Why I Celebrate Father's Day
My father is one of the reasons I chose to have a child. Not
to honor him or continue my lineage, but to fix the parts that he broke.
Too many of my memories are of a childhood and family
irreparably damaged, achingly sad, or completely dysfunctional. I wanted to
replace these memories with positive ones of my own creation, and to experience
through my child’s eyes the childhood I didn’t have. Sure, it’s terribly
selfish and probably more than a little misguided. But people have had children
for far worse and far fewer reasons.
For example, take the playground. My father rarely played
with us in the yard. There was no kicking soccer balls, throwing baseballs, no
balls of any kind really. We grew up food-stamps-poor, so there were rarely any
trips to local museums or science centers or cultural events. But we did have
Sunday Family Day sometimes when I was little, where the four of us would pile
in my father’s shit brown Ford mini pick-up truck and go somewhere like a local
school playground. In this particular memory, my brother and I had been
availing ourselves of the metal monkey bars and hard rubber swings for what
seemed like hours, but was never long enough. My dad declared that it was time
to go, and of course we resisted. There was probably a lot of back-and-forth
arguing, the kind parents do with uncooperative children who don’t want to
leave a fun activity to go home to dinner. And then came my dad’s solution: to
frighten us into submission. He said that if we weren’t coming, he was leaving
without us. He put my mom in the truck and drove away – far enough away that we
couldn’t see him anymore. The school had been built off a farm-to-market
highway miles from any real neighborhood, it was cold, there were no cell
phones, we had no quarters for pay phones and no one to call anyway, and we
were alone. Alone enough for long enough that I cried many frightened tears and
tried to think very hard with my young brain about how to get us back home.

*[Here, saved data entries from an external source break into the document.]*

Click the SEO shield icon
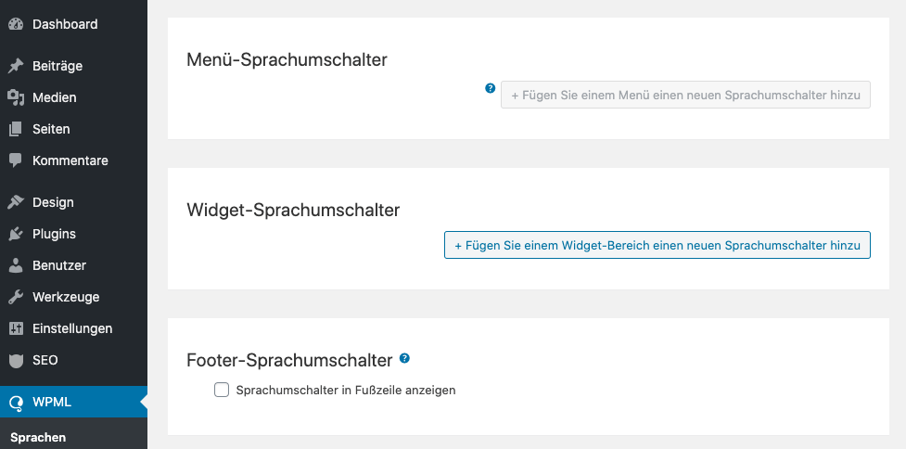15,360
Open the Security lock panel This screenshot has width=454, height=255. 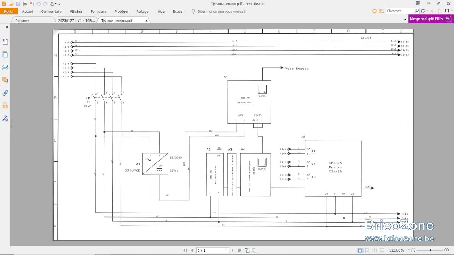[5, 105]
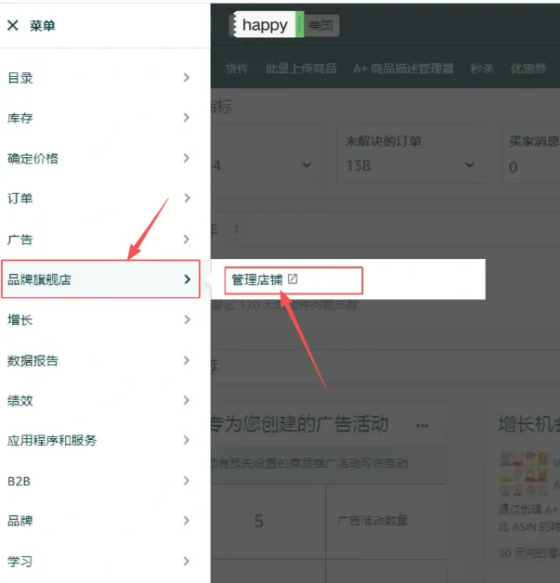The height and width of the screenshot is (583, 560).
Task: Open the 确定价格 menu item
Action: pyautogui.click(x=33, y=159)
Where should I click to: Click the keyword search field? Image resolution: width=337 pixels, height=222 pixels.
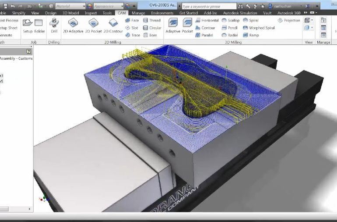pyautogui.click(x=208, y=6)
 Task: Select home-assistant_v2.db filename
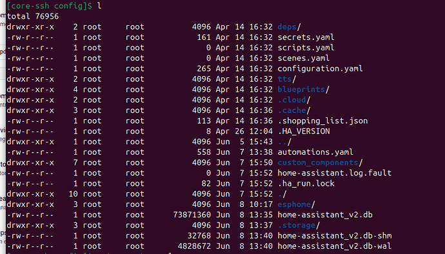click(x=325, y=215)
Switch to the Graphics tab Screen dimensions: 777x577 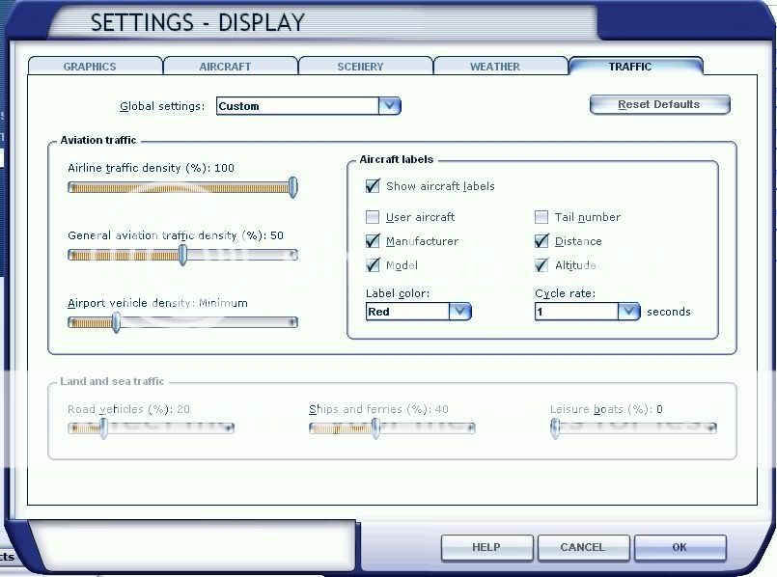90,67
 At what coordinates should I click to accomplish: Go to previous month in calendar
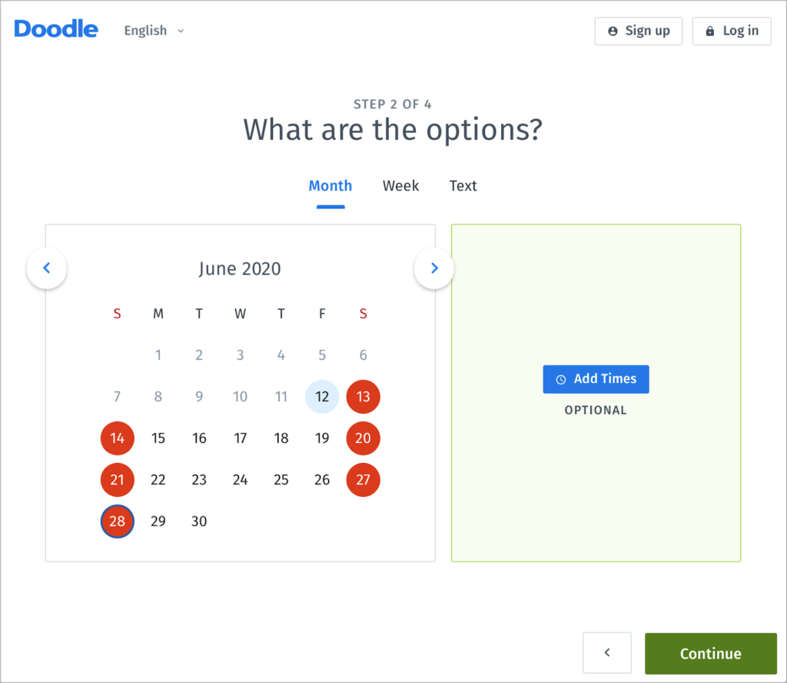coord(47,268)
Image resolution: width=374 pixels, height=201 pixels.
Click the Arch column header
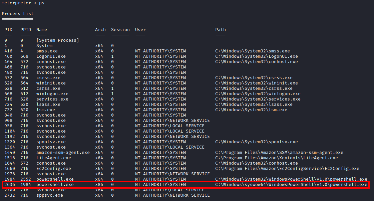click(100, 30)
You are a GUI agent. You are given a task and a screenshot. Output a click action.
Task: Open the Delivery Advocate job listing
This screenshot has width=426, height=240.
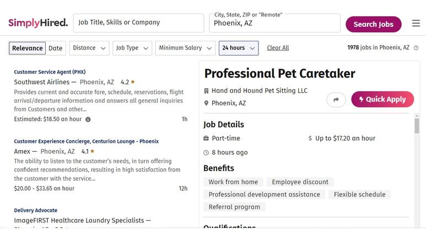36,210
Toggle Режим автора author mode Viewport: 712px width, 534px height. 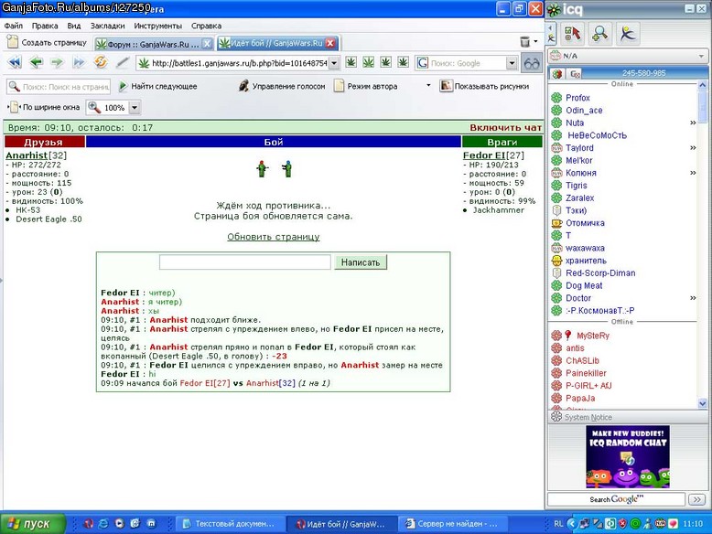(365, 86)
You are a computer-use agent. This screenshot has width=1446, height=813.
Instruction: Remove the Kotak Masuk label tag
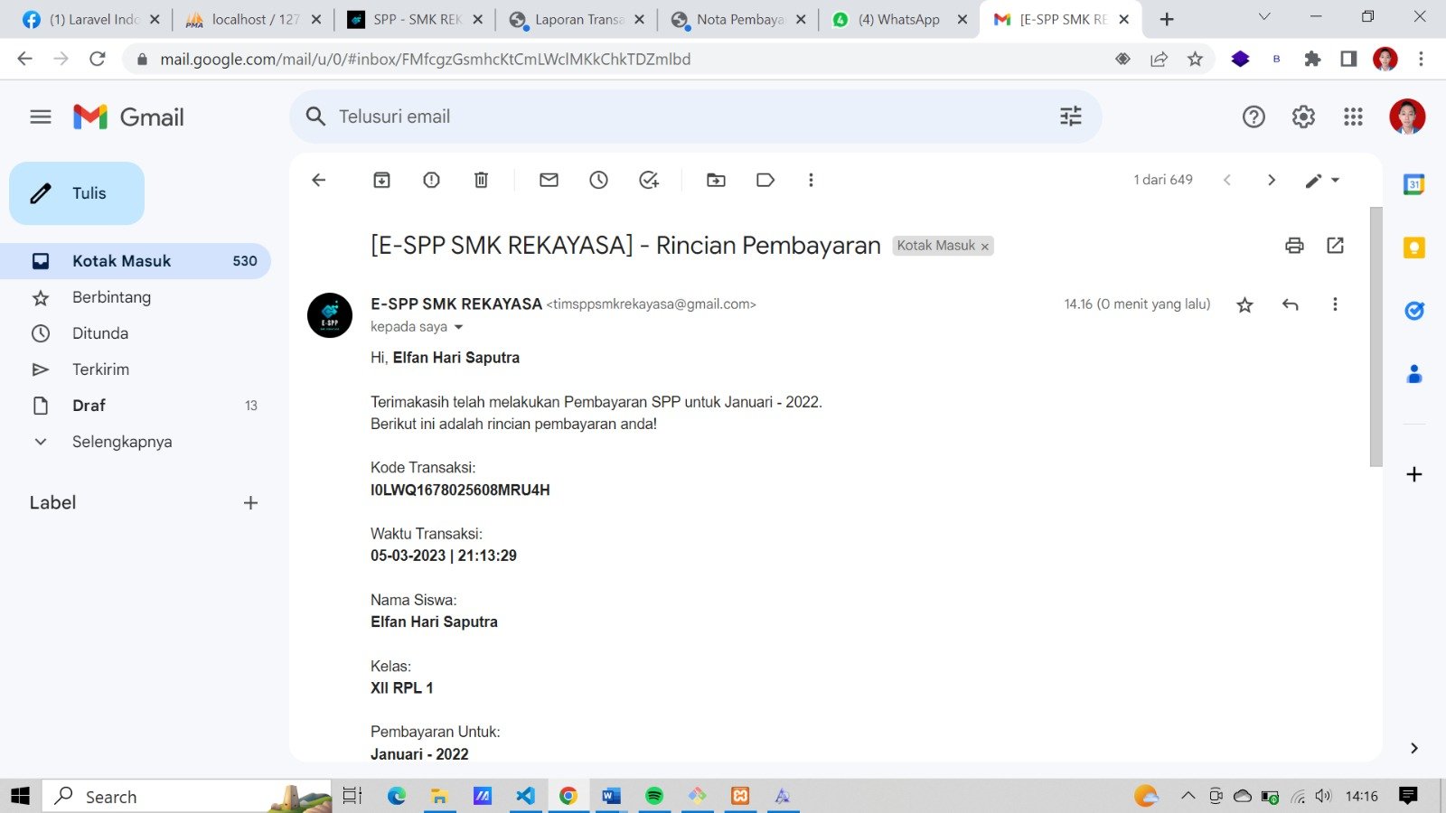(x=985, y=247)
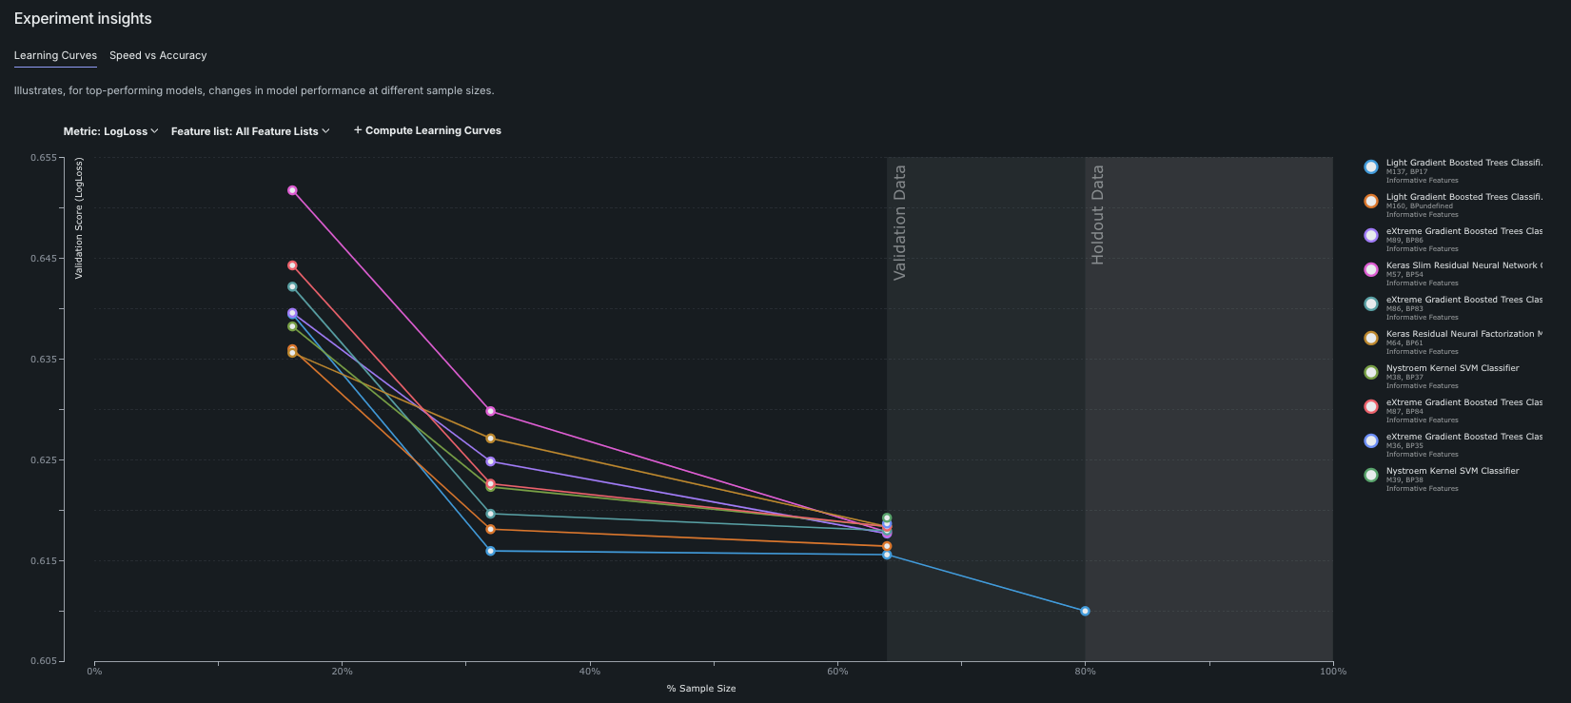Click the M86 teal legend circle icon
Viewport: 1571px width, 703px height.
1370,304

Could we hitchhike? Would someone take pity on us? Or would we have to stay
there and sleep in the empty parking lot until the school opened up on Monday
morning?
I don’t know how long we were there alone – probably not
very. But the damage was done and trust was broken. My dad came back for us,
and we and our tears got in the truck, thankful not to be left overnight or
found by police. I remember my dad asking my mother during the drive home, “Did
I ruin it?”
“Yes,” was all she said. I don’t recall ever going to the
playground on a Family Day again.
With my precious child by my side, I can begin to replace
that playground memory with more positive family experiences, like the joy on
his face as he slides down the slide into my waiting arms, the pitch of the
“wheeee!” he screams as he runs from one climbing apparatus to the next, and
the look of happiness on my husband’s face as one of us pushes the swing from behind
and one of us pushes from the front. That playground so long ago begins to
fade, and what materializes in its place – in bright, beautiful colors – is
love.
Actually that is one of the most beautiful reasons I have heard about wanting to have kids.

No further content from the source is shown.